We have repeatedly heard about the Jordan deadlines and timelines, so we must pay attention to that. There are also statutory deadlines in the family area to which we must adhere. We also must consider that things slowed down during the pandemic, although they never stopped.

What do we do about it? Well, there are several ways we're trying to attack it. But there's no magic solution for any of this. On the civil side, we are revising the civil rules with full cooperation and a mandate from the Attorney General to get it done within two years.

We will look at other jurisdictions across Canada and the common law world. We have an excellent working group with top-notch lawyers and judges.

I've heard stories around the province about the timing of a civil proceeding from inception to resolution; in some cases, it's four or five years. That's too long.

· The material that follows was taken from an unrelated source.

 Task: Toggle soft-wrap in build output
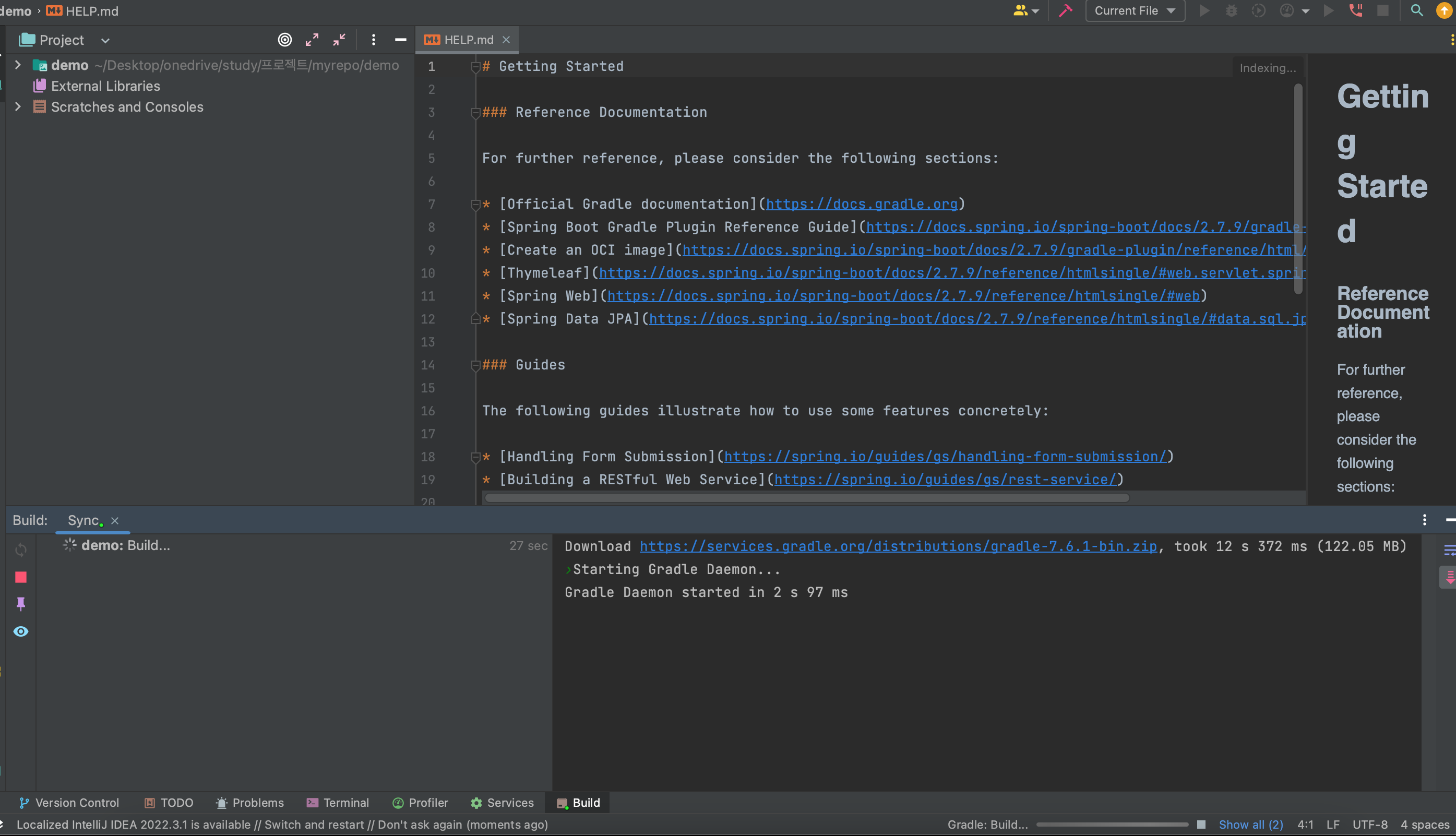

However, we have limited resources. There are several outstanding judicial vacancies. The ministry also has staffing and transition issues.

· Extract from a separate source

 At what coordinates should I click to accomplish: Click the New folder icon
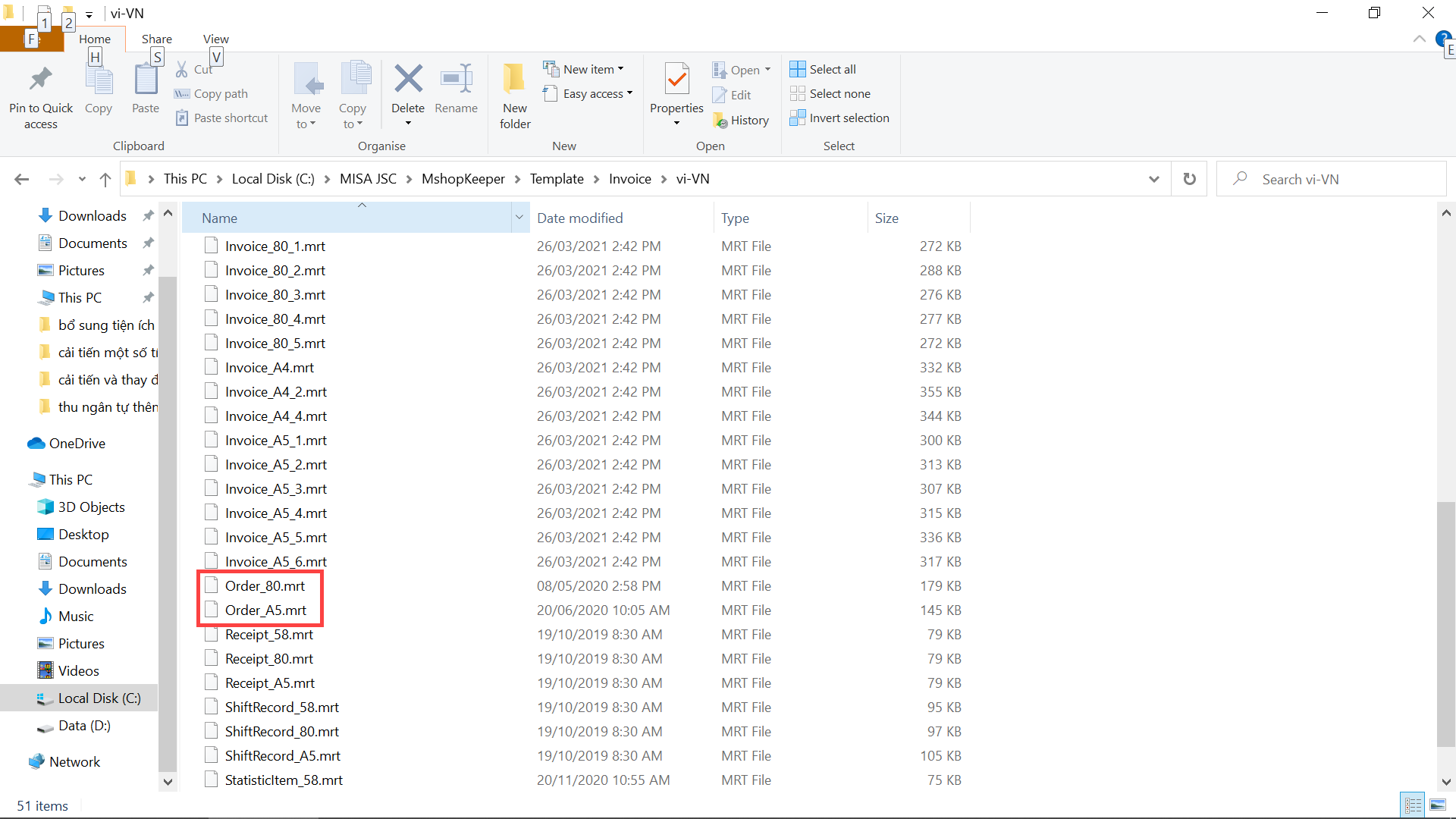(515, 80)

Our digital transformation project will assist with data collection. We are also a vast province, operating in approximately 53 different locations.

What advice would you give to lawyers in preparing for courtroom advocacy?

Prepare, prepare, prepare, prepare. Many of the cases I hear still are commercial reorganizations, and no matter how straightforward the matter is, put yourself in the position of being the judge who must make findings of fact.

How do you make my life easy? Identify very clearly who you are and what you want. In the written factum, provide the roadmap that gives a salient summary of the facts, the law to back it up and why the relief should be granted.

Also, be very focused on the key issues. Counsel should have the courage of their convictions. If they have two or three significant points, focus on those.

This is a challenge in the virtual world. Are young lawyers getting training from their mentors? Are they getting to court? Are they observing how first-class counsel prepares and delivers their submissions? I think we've probably lost that.

Are you familiar with BC’s online Civil Resolution Tribunal? Do you think this could be a model that works in your jurisdiction?

Yes, I am familiar with it. I fully expect it to be reviewed by our provincial government.

From the Ontario standpoint, we have Tribunals Ontario, which works in several areas. Our court sees the results because an appeal will come to our Divisional Court for many of those tribunals.

This is a policy issue for the provincial government to study. Still, part of my job entails managing the relationship with the Ministry of the Attorney General, and we have a very good working relationship with the deputy and the AG. They share my vision for a far more modern, efficient, effective system.

Does your court keep any official statistics on timelines for matters at your court?

We are finding that for cases coming for adjudication, either through an application or a trial, the issues are far more complex than they once were.

We keep complete statistics on how long it takes a judge to get a decision out. By statute, it's three months for a motion or six months for a trial. We watch those things closely, as well as the clearance rate, i.e. how many matters are resolved.

How you measure how long it takes you to set a matter down for trial will vary from region to region. We also have gaps in the data collection, and the digital transformation project should allow us to keep better data and statistics. There's certainly a demand from the public for more information, so we want to ensure it's reliable.

I'm not using the pandemic as an excuse, but I had a lot of plans that were thrown off course for two, if not three years. Now, you're starting to see some of the significant projects beginning. They're going to take time to complete and implement, but they are geared towards improving the efficiency of the entire operation.

Is there anything else you want readers to note?

I'm so thankful that we have a dedicated judiciary of outstanding people. And although there are some exceptions, the lawyers do try. But we must shift a little bit to operate a little bit better. We can continually improve. But our system, our judiciary, is very well respected internationally.

It is not all doom and gloom; we've got a lot of good things happening in our court. Our judges are excited about the future.